El cielo de Torremolinos en un título de James Bond. Y sus árboles, la mayoría convertidos ya en ladrillo turístico y urbanizaciones. ¿Una imperdonable confusión geográfica? ¿Un traslado esperanzado con una gran fiesta final? No y sí, aunque no lo suficiente para justificar la rareza. Málaga se transformó en Japón, por un accidente, pero también porque los tiempos eran muy distintos. Tanto como para que la Costa del Sol mantuviera tierras vírgenes y la distancia con Asia no fuese sólo tecnológica y monetaria, sino además jurídica. Cosas del franquismo y del subdesarrollo.

En 1967 grabar en un bosque japonés no resultaba fácil. De nada valía el magnetismo del 007, las autoridades se mostraban invencibles. La producción, que planteaba una persecución sobre las copas de los árboles, se quedó sin permisos. Buscaron alternativas. Buscaron y encontraron, al fin y al cabo se trataba del mismísimo Bond, James Bond. Fue entonces cuando ocurrió el accidente.
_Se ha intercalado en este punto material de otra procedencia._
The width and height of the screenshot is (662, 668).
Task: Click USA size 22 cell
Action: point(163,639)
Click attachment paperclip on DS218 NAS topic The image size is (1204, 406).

El fotógrafo encargado de las imágenes aéreas perdió una pierna y se despertaron los demonios. Se requería un nuevo emplazamiento. Tranquilo, de garantías y con las autoridades lo suficientemente bananeras como para hacerse las suecas y seguir con su naturaleza de gerifaltes achaparrados.

La alegría del traslado

A Sean Connery le bailaron las pestañas. La película ofrecía una coartada inesperada para volver a lo que en los sesenta se traducía en un paraíso. Y no por condescendencia, sino porque olía a paraíso, funcionaba como paraíso, y aparentaba la cadencia de una eterna fanfarria. Todo el mundo quería venir a Torremolinos. Y más con un subterfugio. Y con los gastos pagados.

La batalla de Málaga

En la cinta el cambio es casi imperceptible. Se pasa del verde de Japón al de la Costa del Sol, sin que esto último fuera necesariamente contradictorio. Las escenas se completaron en el aire de Málaga. Mientras los veraneantes se untaban de cremas, el cielo estallaba literalmente. Con fuego y helicópteros. Y con el reparto de la superproducción. En la época en que la naturaleza reemplazaba a los solares.
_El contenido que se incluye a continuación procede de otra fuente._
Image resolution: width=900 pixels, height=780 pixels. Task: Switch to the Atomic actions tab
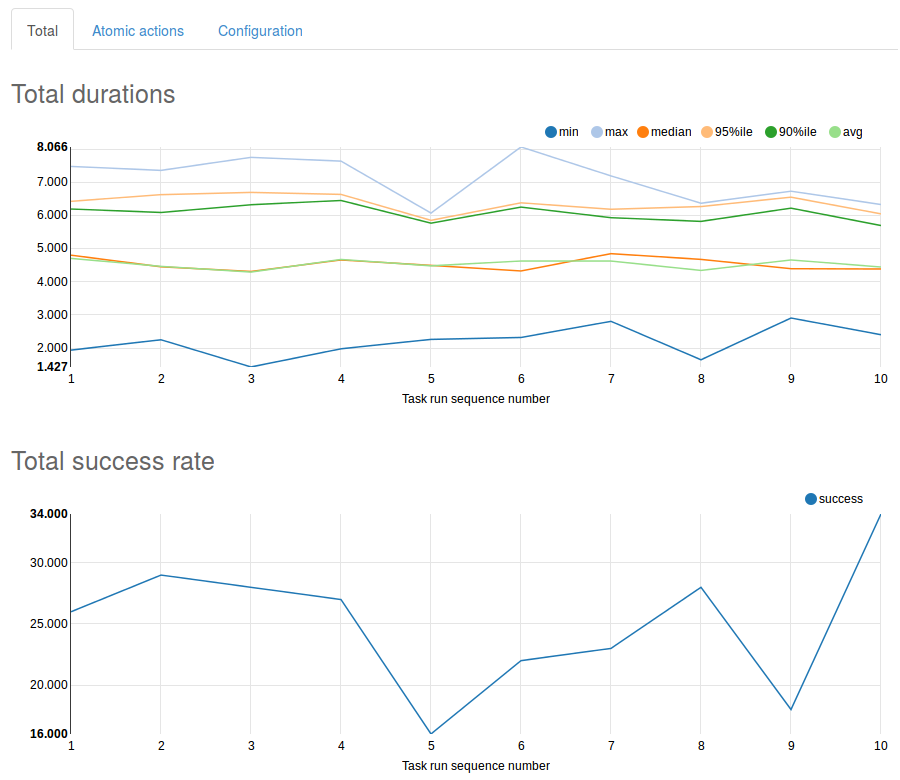click(x=138, y=31)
El peñón de la remota Asia

La experiencia de Málaga animó al rodaje. Sólo se vive dos veces, dirigida por Lewis Gilbert, es un título mayor del 007, pero también un ejemplo prodigioso de transformismo geográfico. Si Torremolinos fue Japón, Gilbratar podía ser cualquier cosa. Y de hecho así sucedió. Nada menos que Hong Kong, para desconcierto de los monos. Sean Connery en su duty free y batiéndose con asiáticos, en el mismo lugar en el que le ponían por delante una pinta y los goles de Lineker.

La provincia tuvo a su James Bond y no únicamente de vacaciones. El superagente en Málaga a la caza de motores japoneses. La solución fue grata para todos. El público no advirtió el cambio. Y los trabajadores tuvieron su fiesta. Con mucho mejor clima que en Tokio. Y el mar amodorrado en sus siglos de historia clásica. La misma que quizá también ocurrió en Torremolinos en la cabeza de un superagente.